■ **PROBLEM TO SOLVE**
Please copy word for word the part of the excerpt on MSI status in colorectal cancer that begins at the words "Stratification of microsatellite" and stops after "and decision curves.".

■ **EXCERPT TO READ**
■ ■ ■

Stratification of microsatellite instability (MSI) status in patients with colorectal cancer (CRC) improves clinical decision-making for cancer treatment. The present study aimed to develop a radiomics nomogram to predict the pre-treatment MSI status in patients with CRC.

Methods

A total of 762 patients with CRC confirmed by surgical pathology and MSI status determined with polymerase chain reaction (PCR) method were retrospectively recruited between January 2013 and May 2019. Radiomics features were extracted from routine pre-treatment abdominal pelvic computed tomography (CT) scans acquired as part of the patients’ clinical care. A radiomics nomogram was constructed using multivariate logistic regression. The performance of the nomogram was evaluated using discrimination, calibration, and decision curves.

Results

The radiomics nomogram incorporating radiomics signatures, tumor location, patient age, high-density lipoprotein expression, and platelet counts showed good discrimination between patients with non-MSI-H and MSI-H, with an area under the curve (AUC) of 0.74 [95% CI, 0.68–0.80] in the training cohort and 0.77 [95% CI, 0.68–0.85] in the validation cohort. Favorable clinical application was observed using decision curve analysis. The addition of pathological characteristics to the nomogram failed to show incremental prognostic value.

■ ■ ■

■ **EXTRACTED ENTRIES**
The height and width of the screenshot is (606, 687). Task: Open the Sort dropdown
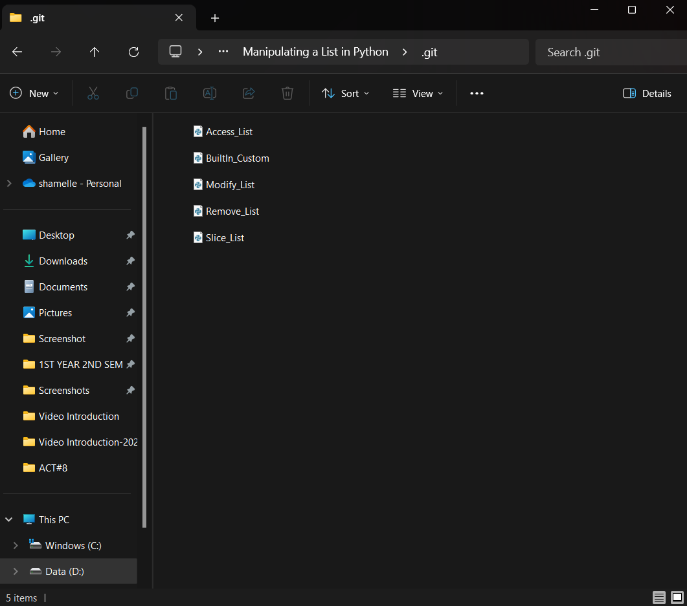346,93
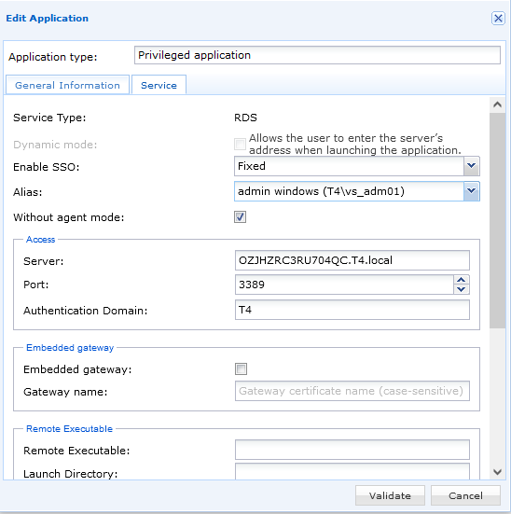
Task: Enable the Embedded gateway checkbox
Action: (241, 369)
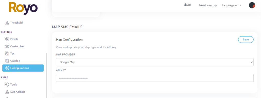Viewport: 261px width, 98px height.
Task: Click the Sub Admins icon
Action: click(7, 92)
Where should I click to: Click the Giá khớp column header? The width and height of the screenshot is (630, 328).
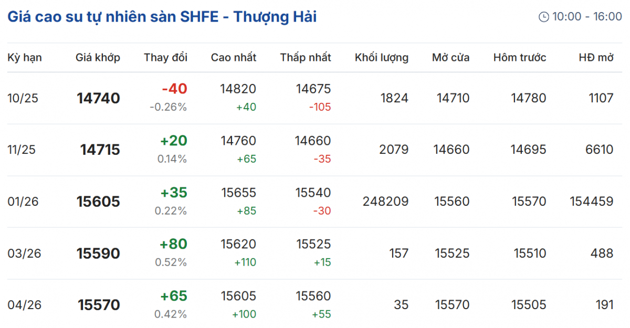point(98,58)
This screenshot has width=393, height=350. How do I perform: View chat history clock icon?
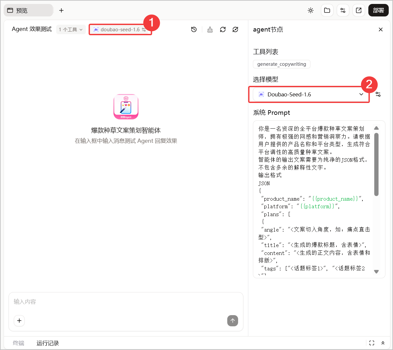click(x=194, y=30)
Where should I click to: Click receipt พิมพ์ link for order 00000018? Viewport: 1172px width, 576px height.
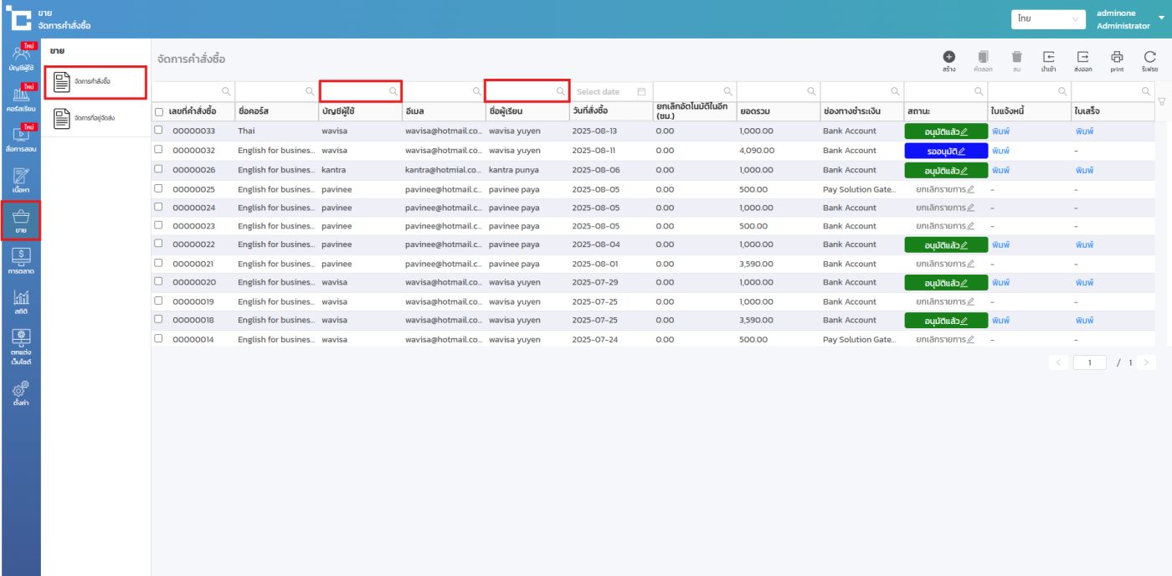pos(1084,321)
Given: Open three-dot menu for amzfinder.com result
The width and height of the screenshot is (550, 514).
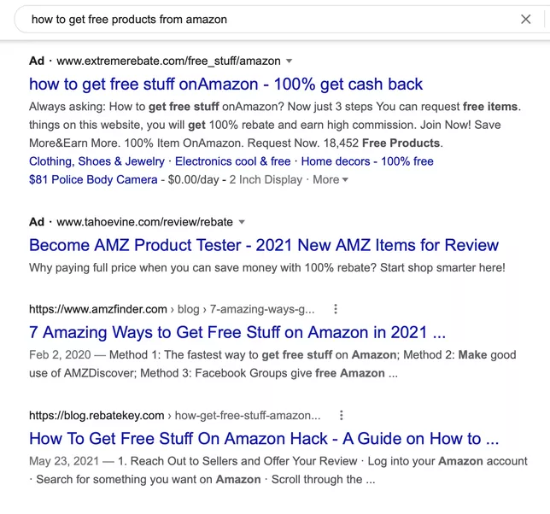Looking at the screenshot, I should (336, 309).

■ ■ ■

■ **RESULT OF THE EXERCISE**
Stratification of microsatellite instability (MSI) status in patients with colorectal cancer (CRC) improves clinical decision-making for cancer treatment. The present study aimed to develop a radiomics nomogram to predict the pre-treatment MSI status in patients with CRC.

Methods

A total of 762 patients with CRC confirmed by surgical pathology and MSI status determined with polymerase chain reaction (PCR) method were retrospectively recruited between January 2013 and May 2019. Radiomics features were extracted from routine pre-treatment abdominal pelvic computed tomography (CT) scans acquired as part of the patients’ clinical care. A radiomics nomogram was constructed using multivariate logistic regression. The performance of the nomogram was evaluated using discrimination, calibration, and decision curves.